Elkin noted that patients who were being treated with the combination of LTIs and dexamethasone were in general more compromised than patients who weren’t treated with this combination.
“This makes it likely that our finding of 13.5% improved survival is an underestimate of the true effect, as the LTI users were in general had more comorbidities than the patients who weren’t treated with LTIs,” he said.
Measured inflammatory markers such as IL6 were reduced in the LTI cohort.
The number of LTI users and non-LTI users who had received at least one vaccination was roughly the same at approximately 9% and 9.3%.
The Corporate Data Warehouse that was made available to the researchers by the VA was an invaluable resource, Elkin said.

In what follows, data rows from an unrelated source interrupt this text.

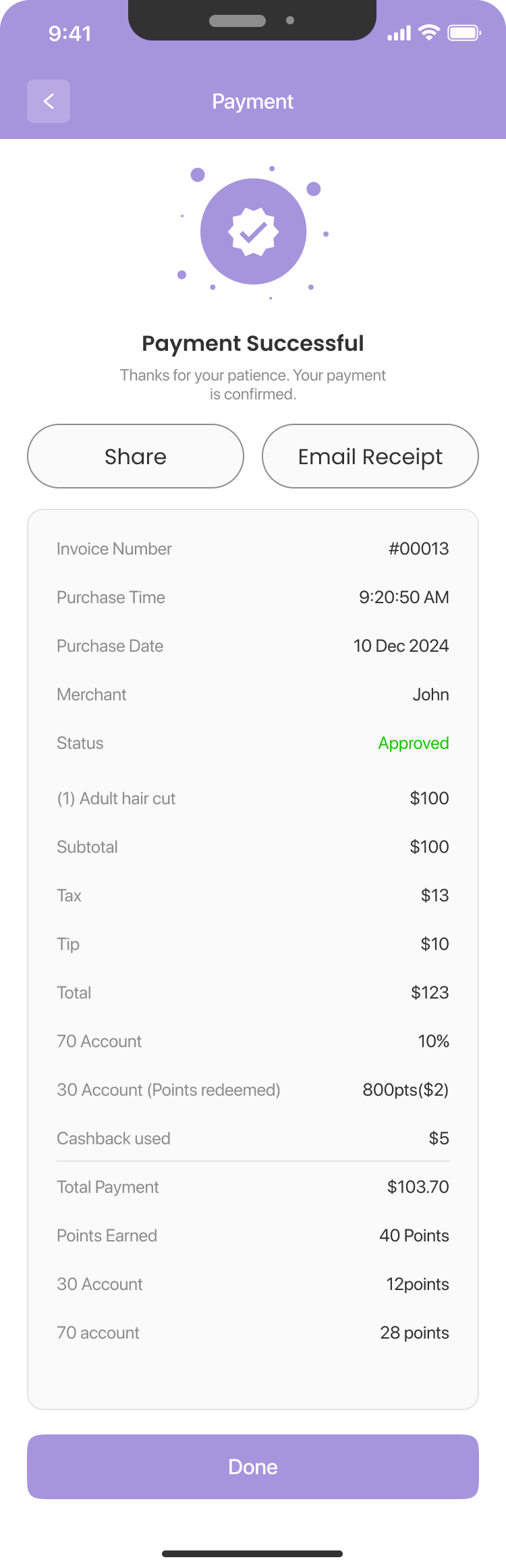Tap the battery indicator icon
Viewport: 506px width, 1568px height.
point(464,32)
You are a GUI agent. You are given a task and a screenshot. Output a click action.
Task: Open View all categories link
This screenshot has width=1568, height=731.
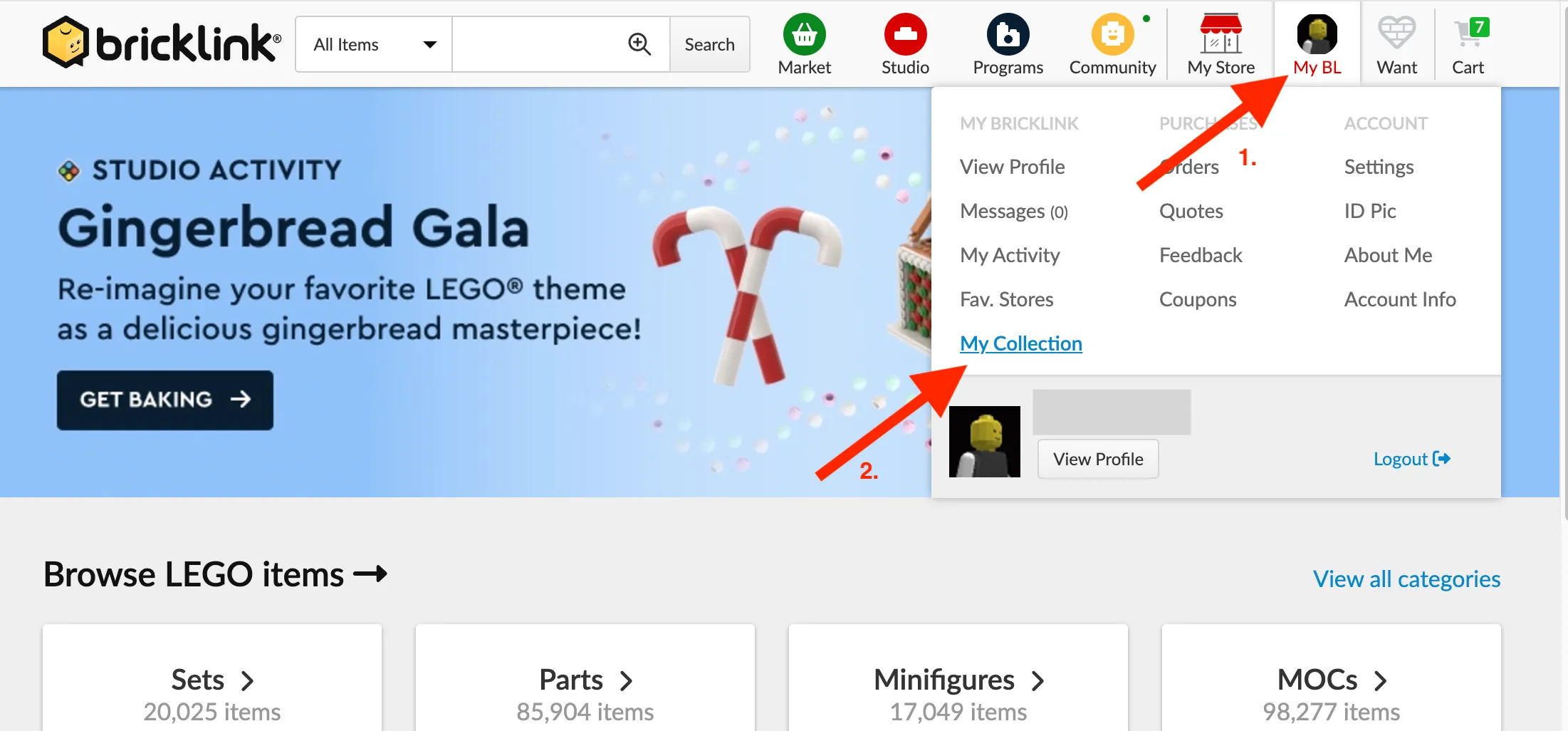1406,579
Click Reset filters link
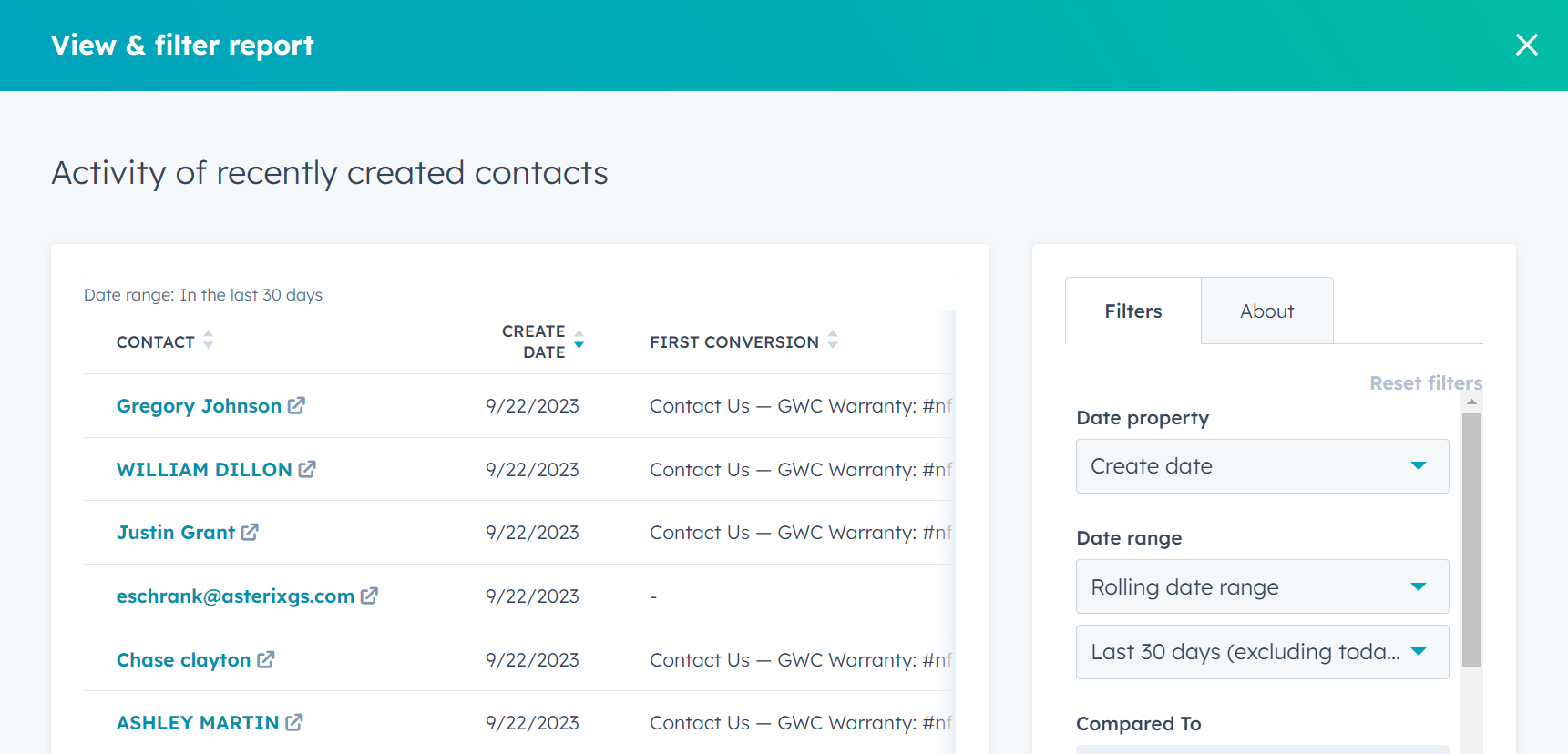This screenshot has height=754, width=1568. tap(1425, 383)
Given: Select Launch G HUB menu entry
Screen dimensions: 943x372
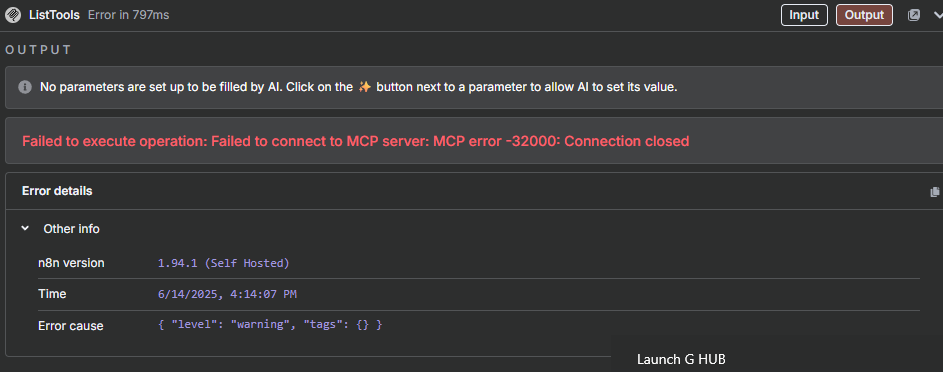Looking at the screenshot, I should pyautogui.click(x=681, y=359).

“The VA’s massive national electronic health records dataset is a gold mine for understanding real-world data toward improvement in clinical care and improved health of our patients,” he said.
UB co-authors with Elkin are Skyler Resendez, Ph.D., and Sarah Mullin, Ph.D., postdoctoral fellows in the department of biomedical informatics; Bruce R. Troen, M.D., professor and chief of the division of geriatric and palliative medicine in the department of medicine; Manoj J. Mammen, M.D., formerly of the department of medicine; and Shirley Chang, M.D., assistant professor of medicine.
Other co-authors are Gillian Franklin, M.D., and Wilmon McCray, Ph.D. of the Department of Veterans Affairs; and Steven H. Brown, M.D., of Vanderbilt University and the Department of Veterans Affairs’ Health Informatics Office.
The research was supported by the Department of Veterans Affairs and by the National Institutes of Health.